There's more details on the concept and the math behind it in this post from a few days ago:
https://mastodon.gamedev.place/@runevision/114213218833400674

I had a scare today when after working more on the parametrization, the matrix numbers produced by the final pseudoinverse became very large, causing the creature meshes to "explode" and even Unity to crash. (1/2)

After digging a bit online, it seems that in the singular value decomposition used as part of the pseudoinverse, it's common to set singular values below a given threshold to zero to avoid instabilities. The Math.Net pseudoinverse implementation I use doesn't provide any control, but I reimplemented the method with threshold parameter. I had to set it super large (0.01) to avoid the issues, but then it seems to work. (2/2)
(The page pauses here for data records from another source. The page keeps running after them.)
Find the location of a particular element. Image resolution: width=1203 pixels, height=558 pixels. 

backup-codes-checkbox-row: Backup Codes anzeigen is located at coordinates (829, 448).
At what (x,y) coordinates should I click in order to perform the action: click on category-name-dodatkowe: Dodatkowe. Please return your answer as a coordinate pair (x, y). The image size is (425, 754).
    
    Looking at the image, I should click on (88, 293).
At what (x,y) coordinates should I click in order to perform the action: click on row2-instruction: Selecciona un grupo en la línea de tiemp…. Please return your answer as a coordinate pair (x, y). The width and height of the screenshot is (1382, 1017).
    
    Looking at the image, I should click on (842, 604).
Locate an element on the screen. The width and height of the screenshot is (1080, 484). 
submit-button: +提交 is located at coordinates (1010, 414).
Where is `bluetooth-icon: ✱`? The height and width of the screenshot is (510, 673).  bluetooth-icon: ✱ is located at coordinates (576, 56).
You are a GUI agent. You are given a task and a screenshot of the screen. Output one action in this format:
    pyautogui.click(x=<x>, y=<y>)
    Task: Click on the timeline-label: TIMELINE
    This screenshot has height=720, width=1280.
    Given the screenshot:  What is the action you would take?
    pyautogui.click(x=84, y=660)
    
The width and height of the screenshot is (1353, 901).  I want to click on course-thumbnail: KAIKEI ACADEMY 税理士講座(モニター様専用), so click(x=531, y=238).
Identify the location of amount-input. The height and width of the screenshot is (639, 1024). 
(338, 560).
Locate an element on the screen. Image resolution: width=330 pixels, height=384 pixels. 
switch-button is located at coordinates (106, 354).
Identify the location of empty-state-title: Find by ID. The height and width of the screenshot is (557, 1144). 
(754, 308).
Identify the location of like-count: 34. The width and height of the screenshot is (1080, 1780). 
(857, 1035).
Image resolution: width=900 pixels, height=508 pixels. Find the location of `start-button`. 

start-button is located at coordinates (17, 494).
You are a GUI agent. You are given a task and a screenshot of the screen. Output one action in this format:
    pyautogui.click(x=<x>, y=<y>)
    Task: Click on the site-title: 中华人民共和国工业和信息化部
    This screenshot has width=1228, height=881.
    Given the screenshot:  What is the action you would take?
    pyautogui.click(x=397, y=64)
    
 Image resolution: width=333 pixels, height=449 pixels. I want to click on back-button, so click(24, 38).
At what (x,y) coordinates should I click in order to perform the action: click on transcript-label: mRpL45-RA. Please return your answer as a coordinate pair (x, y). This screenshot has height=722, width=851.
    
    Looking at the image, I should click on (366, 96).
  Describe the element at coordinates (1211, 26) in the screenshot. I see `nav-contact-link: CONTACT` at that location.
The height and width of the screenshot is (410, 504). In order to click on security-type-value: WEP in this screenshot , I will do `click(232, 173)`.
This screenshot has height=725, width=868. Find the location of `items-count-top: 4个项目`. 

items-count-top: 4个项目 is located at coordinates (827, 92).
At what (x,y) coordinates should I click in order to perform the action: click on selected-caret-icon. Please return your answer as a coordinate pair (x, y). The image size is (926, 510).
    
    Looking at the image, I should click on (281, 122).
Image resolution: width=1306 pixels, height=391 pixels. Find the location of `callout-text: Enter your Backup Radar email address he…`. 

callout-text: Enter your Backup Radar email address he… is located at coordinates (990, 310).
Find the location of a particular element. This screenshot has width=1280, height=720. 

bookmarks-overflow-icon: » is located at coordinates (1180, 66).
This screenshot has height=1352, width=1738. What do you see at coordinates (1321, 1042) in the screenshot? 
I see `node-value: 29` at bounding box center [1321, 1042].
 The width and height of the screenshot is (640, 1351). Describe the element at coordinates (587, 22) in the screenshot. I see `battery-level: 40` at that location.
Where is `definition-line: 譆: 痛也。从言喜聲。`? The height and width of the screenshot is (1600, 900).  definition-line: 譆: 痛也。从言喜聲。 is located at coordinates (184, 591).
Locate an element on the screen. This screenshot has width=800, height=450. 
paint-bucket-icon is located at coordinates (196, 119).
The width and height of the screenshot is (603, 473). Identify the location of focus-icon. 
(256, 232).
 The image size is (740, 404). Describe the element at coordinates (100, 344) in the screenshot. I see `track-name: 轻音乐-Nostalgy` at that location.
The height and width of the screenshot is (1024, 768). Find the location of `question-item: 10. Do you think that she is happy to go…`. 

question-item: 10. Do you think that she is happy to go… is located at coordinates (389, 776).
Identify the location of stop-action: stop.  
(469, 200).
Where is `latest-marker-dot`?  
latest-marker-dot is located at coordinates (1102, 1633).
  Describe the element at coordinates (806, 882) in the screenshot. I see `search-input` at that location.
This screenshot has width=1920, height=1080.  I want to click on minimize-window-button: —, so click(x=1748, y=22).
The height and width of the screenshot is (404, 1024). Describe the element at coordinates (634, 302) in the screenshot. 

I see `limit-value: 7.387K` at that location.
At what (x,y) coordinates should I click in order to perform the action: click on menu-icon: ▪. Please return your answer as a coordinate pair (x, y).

Here's a video showing what I'm talking about regarding instability of the pseudoinverse and how I'm working around it. But I'd like to understand better what's going on. #math

@kepeken The sums in the other direction is what the pseudoinverse calculates so to speak. It's not intuitive to author the values that way from the beginning.

I have learned about a concept called equilibration which might be useful, but it seems very niche with only academic sources about it that are a bit above my head.

@runevision Thanks for helping me understand better. I think you will not find a method to invert that matrix in those cases, because its singularity is telling you something valid and important.

If the group averages you have defined are accidentally overlapping in the information they provide, such that there is not enough information to determine all the parameters, that makes the matrix singular. That is not a problem with the algorithm, it is a sign that different/more groups are needed.

@runevision There might be some constraints that you want on the parameter values other than the group averages. If the pseudo-inverse is helping, it is helping because it implicitly applies those constraints, and furthermore they would be linear constraints.

If you can figure out what they are, it could improve the reliability if they were made explicit. The implicit constraints applied by the pseudoinverse are that certain sums are zero, that are dot products with the SVD columns with 0 S.V.

@lisyarus Does that refer to a specific calculation, or do you just mean the same way as I did for the pseudoinverse matrix? I didn't, but given all the numbers in the original matrix are small (between 0 and 1) and given how matrix-vector multiplication works, it should be very stable, similar to how the pseudoinverse is stable once it only has small numbers.

@runevision @lisyarus I think the condition number is analogously defined for the pseudo inverse matrix A^+, so very small values in A may result in very large values in A^+ I would think.

@shanecelis @lisyarus Ok, if I understand right. The L2 norm of the input matrix, pseudoinverse matrix and the multiplication of those two norms (the condition number) are by default 0.87, 1192.46, 1040.80. If I set the two small singular values to zero, then the numbers change to 0.87, 1.45, 1.27.